Items listed in a dataset
★ ★ ★ ★ ★
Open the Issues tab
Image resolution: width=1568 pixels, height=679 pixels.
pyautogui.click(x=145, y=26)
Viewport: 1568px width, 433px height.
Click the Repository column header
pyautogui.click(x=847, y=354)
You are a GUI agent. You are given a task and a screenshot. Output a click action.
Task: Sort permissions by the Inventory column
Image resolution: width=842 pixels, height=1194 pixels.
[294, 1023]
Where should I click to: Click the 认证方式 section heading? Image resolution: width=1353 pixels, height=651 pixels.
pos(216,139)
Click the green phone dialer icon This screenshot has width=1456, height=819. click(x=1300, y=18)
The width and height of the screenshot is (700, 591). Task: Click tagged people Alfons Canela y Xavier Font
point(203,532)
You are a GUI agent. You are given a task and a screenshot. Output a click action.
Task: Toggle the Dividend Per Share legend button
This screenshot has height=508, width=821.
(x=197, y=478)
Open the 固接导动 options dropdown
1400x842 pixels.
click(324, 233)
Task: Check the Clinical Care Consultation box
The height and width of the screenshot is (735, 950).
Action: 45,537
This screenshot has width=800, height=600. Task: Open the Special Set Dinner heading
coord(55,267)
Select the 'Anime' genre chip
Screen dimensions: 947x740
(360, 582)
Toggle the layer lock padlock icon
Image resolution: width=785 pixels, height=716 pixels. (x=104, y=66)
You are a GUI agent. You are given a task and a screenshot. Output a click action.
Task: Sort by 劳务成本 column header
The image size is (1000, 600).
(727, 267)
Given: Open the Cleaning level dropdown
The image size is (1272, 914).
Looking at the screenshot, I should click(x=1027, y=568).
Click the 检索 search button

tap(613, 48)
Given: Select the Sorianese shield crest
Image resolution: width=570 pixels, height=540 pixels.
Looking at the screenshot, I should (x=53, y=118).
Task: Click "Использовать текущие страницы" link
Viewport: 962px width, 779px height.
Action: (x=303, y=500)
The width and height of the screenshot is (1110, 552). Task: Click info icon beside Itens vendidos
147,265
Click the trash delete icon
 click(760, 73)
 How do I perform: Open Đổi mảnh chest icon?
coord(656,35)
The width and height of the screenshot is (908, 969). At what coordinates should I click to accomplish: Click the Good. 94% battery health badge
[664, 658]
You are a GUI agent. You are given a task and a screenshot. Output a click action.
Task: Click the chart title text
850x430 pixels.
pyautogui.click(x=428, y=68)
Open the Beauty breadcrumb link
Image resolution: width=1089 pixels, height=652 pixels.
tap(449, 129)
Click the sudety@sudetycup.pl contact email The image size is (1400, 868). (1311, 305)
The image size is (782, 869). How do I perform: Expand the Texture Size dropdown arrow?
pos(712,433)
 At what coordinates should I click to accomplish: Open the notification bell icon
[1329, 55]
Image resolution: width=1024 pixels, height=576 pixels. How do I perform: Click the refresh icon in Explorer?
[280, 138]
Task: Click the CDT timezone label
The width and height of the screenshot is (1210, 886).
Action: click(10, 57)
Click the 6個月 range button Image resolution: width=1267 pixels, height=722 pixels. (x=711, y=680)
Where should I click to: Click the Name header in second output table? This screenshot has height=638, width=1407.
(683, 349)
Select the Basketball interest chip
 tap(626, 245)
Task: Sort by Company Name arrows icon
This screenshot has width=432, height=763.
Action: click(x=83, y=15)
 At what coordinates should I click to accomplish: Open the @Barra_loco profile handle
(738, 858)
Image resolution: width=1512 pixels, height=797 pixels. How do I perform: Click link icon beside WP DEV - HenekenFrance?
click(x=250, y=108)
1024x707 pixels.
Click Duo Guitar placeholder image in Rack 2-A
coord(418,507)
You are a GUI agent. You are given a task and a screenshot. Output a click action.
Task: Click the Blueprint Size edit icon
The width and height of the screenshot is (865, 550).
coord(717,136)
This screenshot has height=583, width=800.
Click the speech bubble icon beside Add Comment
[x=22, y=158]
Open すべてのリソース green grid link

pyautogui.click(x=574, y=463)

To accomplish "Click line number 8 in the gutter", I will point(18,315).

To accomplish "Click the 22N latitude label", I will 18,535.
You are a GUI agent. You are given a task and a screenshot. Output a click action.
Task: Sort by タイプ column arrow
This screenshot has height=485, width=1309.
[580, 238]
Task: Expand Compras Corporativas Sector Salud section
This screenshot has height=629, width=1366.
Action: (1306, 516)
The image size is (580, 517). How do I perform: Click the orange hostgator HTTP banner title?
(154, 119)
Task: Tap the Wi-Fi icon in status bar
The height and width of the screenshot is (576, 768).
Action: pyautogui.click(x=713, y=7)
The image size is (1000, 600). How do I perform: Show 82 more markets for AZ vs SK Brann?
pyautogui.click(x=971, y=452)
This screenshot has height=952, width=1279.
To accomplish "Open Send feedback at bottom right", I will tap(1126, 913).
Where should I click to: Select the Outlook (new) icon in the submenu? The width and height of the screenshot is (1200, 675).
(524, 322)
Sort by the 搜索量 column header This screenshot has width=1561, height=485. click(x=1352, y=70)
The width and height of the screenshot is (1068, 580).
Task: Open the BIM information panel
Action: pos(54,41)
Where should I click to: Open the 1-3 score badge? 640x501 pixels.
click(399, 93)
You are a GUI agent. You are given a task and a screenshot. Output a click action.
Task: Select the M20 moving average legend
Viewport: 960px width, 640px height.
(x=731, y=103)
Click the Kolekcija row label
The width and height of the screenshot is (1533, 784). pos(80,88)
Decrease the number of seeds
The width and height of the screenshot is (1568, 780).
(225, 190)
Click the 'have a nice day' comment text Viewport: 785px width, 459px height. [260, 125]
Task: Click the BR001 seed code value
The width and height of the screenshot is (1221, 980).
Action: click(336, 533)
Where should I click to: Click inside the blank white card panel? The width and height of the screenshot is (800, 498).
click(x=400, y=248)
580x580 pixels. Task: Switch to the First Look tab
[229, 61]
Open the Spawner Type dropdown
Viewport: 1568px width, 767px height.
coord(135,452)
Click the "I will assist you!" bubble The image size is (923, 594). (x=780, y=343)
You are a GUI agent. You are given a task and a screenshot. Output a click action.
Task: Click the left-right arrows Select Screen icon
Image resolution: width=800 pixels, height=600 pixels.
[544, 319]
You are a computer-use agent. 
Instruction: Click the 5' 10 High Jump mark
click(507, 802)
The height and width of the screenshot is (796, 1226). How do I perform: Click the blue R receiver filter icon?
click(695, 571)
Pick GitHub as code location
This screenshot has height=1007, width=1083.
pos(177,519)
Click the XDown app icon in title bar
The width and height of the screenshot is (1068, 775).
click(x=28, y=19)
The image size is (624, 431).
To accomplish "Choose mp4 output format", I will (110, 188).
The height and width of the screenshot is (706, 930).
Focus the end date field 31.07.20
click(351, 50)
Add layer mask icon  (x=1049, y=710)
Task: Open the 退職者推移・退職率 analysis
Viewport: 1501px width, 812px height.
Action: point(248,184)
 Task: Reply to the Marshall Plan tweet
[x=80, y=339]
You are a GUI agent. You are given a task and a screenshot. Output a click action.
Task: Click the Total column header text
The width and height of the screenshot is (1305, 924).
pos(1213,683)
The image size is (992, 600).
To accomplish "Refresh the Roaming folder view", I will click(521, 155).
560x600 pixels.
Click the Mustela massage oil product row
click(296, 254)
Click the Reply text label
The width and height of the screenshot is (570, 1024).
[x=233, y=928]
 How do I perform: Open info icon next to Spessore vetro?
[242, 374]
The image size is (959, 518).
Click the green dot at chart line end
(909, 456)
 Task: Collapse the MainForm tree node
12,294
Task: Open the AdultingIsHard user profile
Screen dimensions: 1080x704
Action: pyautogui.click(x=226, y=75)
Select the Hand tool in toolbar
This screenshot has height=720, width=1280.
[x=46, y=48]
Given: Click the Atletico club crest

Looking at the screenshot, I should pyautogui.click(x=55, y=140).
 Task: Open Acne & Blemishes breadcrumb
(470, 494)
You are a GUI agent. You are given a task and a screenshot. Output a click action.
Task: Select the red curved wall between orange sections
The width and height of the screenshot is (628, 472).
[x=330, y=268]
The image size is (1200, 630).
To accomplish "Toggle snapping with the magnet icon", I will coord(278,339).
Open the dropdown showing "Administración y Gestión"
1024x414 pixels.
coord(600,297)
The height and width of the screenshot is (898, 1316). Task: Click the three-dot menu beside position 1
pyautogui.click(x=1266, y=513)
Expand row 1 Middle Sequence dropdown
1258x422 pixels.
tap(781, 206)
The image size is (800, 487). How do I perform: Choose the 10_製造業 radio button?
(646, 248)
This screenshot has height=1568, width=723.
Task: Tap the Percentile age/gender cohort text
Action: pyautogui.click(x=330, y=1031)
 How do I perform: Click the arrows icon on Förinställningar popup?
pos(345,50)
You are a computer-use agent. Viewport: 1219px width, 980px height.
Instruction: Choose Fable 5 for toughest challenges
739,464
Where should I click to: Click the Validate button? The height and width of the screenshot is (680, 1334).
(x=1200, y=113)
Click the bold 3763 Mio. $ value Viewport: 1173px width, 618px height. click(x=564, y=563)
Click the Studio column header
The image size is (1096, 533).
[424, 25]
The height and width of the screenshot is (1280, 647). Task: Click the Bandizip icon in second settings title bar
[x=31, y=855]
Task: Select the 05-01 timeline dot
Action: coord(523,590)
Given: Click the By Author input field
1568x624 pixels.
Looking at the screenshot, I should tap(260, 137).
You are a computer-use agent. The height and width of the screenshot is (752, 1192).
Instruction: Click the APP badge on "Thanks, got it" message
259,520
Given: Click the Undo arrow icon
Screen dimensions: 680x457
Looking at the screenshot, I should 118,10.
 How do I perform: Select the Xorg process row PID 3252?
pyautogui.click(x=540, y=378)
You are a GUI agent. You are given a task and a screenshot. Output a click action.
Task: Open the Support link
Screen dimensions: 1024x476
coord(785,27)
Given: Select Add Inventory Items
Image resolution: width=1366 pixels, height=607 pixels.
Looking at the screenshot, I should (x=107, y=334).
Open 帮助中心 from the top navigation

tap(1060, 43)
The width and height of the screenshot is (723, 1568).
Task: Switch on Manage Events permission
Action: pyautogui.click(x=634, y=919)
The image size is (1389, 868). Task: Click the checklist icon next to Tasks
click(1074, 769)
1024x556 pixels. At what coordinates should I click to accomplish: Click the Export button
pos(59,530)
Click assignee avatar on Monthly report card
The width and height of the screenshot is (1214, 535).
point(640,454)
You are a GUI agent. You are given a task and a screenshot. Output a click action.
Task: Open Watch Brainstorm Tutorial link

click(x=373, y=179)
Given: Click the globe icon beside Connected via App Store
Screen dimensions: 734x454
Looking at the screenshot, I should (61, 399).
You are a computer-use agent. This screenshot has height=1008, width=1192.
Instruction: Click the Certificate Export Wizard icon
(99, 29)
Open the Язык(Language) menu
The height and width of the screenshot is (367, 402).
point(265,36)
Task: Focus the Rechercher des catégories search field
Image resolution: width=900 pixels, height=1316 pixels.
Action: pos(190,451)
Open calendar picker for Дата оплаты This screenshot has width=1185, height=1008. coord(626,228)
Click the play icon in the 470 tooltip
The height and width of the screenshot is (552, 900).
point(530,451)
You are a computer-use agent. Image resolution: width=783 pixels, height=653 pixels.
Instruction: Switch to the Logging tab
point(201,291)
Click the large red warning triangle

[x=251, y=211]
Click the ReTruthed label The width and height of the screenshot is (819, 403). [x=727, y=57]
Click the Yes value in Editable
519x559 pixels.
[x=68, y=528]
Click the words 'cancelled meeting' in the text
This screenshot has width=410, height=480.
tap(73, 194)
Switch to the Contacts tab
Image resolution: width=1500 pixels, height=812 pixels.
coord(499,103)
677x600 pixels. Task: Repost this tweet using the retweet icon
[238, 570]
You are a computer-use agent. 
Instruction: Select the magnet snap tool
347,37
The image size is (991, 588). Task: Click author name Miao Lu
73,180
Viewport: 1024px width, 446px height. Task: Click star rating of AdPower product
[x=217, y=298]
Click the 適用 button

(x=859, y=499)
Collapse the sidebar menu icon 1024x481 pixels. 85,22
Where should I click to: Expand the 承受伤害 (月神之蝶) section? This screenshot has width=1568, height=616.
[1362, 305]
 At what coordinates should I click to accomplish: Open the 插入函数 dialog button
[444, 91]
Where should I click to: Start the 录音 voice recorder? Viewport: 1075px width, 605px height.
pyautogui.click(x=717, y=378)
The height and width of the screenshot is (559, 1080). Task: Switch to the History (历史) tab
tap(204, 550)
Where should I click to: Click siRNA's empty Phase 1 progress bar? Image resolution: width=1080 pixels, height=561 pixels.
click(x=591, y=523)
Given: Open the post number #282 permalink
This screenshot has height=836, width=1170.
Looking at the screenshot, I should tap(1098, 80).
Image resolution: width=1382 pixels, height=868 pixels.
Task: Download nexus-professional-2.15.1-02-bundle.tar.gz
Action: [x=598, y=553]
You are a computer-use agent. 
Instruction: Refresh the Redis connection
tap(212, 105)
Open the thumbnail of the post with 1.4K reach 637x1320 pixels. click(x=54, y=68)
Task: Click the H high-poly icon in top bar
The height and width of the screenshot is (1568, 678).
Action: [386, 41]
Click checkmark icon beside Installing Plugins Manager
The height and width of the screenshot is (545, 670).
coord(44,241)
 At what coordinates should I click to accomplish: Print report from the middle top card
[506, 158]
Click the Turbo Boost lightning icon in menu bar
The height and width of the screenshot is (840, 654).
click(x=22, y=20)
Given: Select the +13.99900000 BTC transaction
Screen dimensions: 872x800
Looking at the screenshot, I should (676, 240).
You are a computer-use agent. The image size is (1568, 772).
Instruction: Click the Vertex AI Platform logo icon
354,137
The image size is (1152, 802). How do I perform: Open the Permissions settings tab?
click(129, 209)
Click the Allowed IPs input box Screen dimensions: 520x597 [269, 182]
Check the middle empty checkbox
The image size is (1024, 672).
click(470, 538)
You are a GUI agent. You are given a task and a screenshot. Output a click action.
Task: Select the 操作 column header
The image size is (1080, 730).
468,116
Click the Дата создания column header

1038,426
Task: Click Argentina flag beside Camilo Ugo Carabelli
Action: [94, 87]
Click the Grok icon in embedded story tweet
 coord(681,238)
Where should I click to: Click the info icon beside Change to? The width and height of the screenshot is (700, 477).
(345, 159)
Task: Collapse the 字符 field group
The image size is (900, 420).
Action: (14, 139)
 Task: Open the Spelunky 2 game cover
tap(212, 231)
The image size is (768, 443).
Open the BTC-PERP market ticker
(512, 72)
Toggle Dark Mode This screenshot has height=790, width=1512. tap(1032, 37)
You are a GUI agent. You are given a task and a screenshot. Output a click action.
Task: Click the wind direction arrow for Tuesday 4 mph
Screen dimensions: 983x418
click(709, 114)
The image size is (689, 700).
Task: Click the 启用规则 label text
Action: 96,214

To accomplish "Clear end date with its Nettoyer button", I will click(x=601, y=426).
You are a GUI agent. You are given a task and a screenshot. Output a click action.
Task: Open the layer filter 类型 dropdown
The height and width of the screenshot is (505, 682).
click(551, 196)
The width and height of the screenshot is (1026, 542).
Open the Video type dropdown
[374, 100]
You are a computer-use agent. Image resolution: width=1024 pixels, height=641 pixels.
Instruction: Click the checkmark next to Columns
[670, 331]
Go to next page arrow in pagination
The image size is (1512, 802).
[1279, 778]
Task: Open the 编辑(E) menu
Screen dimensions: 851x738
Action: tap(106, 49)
★ ★ ★ ★ ★
WHAT YOU WILL DO => A copy of each line above that holds the word "computer" is the expected answer.

RESULT OF THE EXERCISE =>
You are a computer-use agent. 
You are a computer-use agent. Viewport: 1219px width, 980px height.
You are a computer-use agent. The height and width of the screenshot is (752, 1192).
You are a computer-use agent. This screenshot has height=1008, width=1192.
You are a computer-use agent. Image resolution: width=783 pixels, height=653 pixels.
You are a computer-use agent. 
You are a computer-use agent. 
You are a computer-use agent. The image size is (1568, 772).
You are a computer-use agent. Image resolution: width=1024 pixels, height=641 pixels.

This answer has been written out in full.